What to do.
Scanning the entries below, copy every line that contains the word "computer".

Supplied entries.
===
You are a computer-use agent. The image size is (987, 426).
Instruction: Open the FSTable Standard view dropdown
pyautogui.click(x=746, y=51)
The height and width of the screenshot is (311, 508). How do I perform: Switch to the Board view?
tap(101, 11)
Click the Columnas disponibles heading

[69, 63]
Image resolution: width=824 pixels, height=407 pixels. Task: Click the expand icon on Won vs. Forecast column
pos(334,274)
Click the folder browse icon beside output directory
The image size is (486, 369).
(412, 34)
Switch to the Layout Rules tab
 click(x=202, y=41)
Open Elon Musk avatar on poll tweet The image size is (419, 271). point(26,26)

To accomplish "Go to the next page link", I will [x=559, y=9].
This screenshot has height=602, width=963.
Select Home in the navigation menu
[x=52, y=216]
===
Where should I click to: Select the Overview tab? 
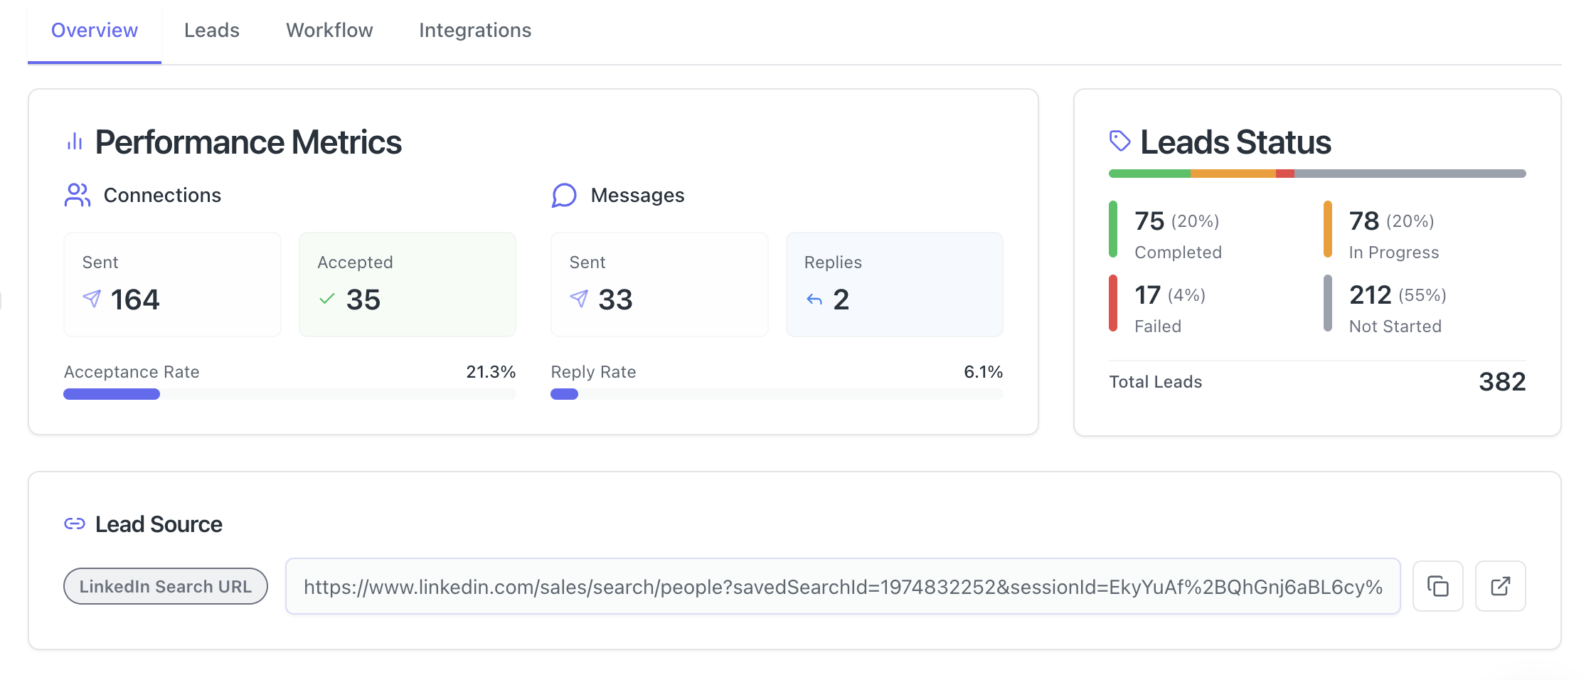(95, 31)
===
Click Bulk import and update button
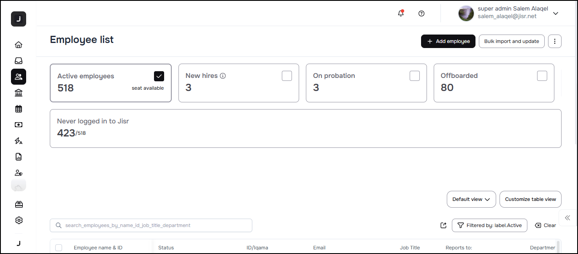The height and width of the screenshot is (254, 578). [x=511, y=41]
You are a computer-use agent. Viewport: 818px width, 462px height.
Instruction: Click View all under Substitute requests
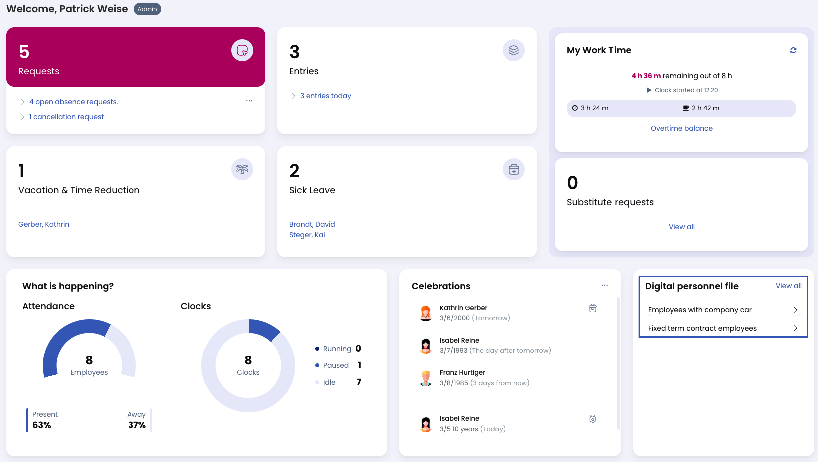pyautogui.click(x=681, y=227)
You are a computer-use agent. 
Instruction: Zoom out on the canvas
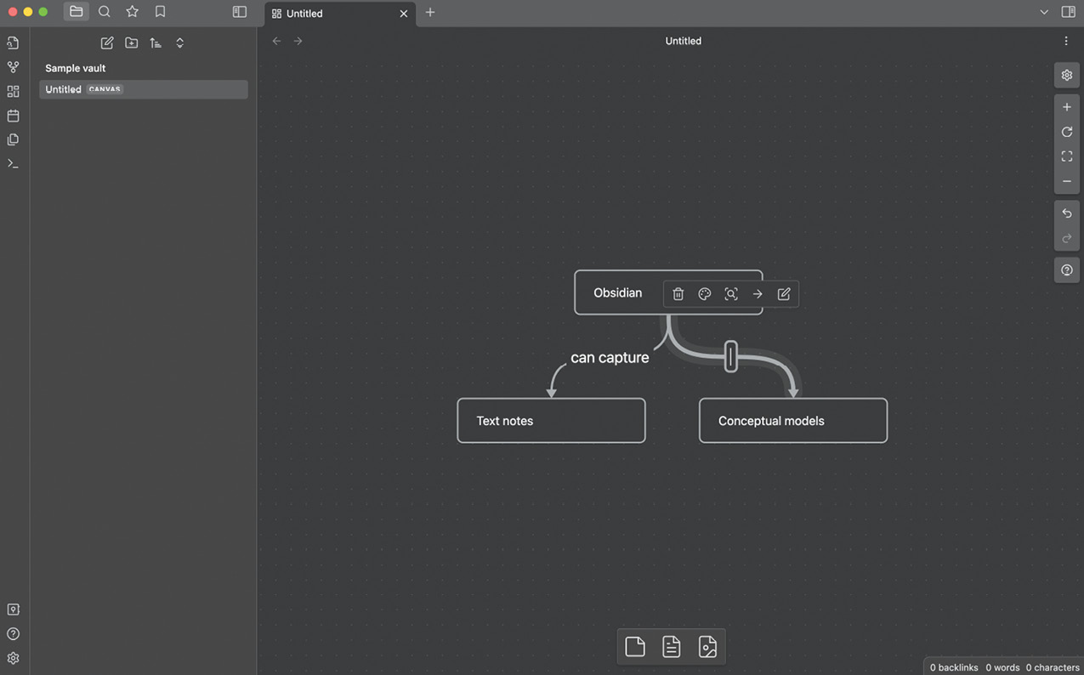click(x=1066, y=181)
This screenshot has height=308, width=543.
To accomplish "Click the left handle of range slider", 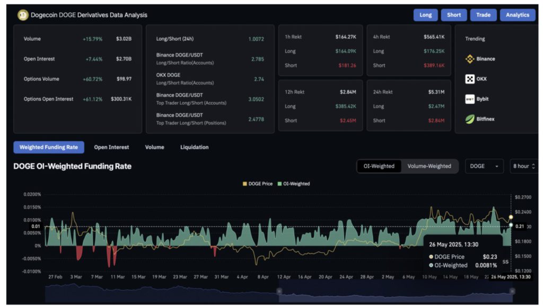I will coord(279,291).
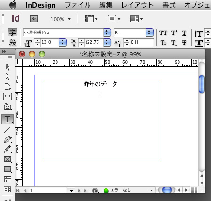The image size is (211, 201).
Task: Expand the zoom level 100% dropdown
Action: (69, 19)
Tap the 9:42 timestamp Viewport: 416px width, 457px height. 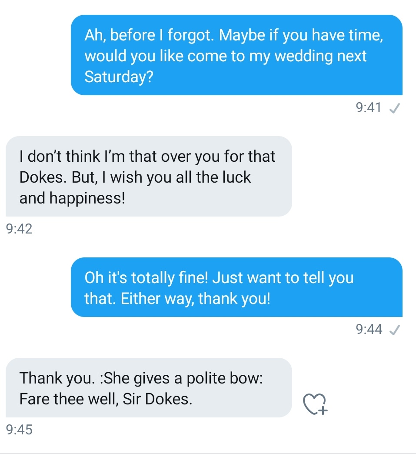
===
Written solution.
You are a computer-use agent. The image size is (987, 426).
You are a computer-use agent. Viewport: 818px width, 462px height.
You are a computer-use agent. 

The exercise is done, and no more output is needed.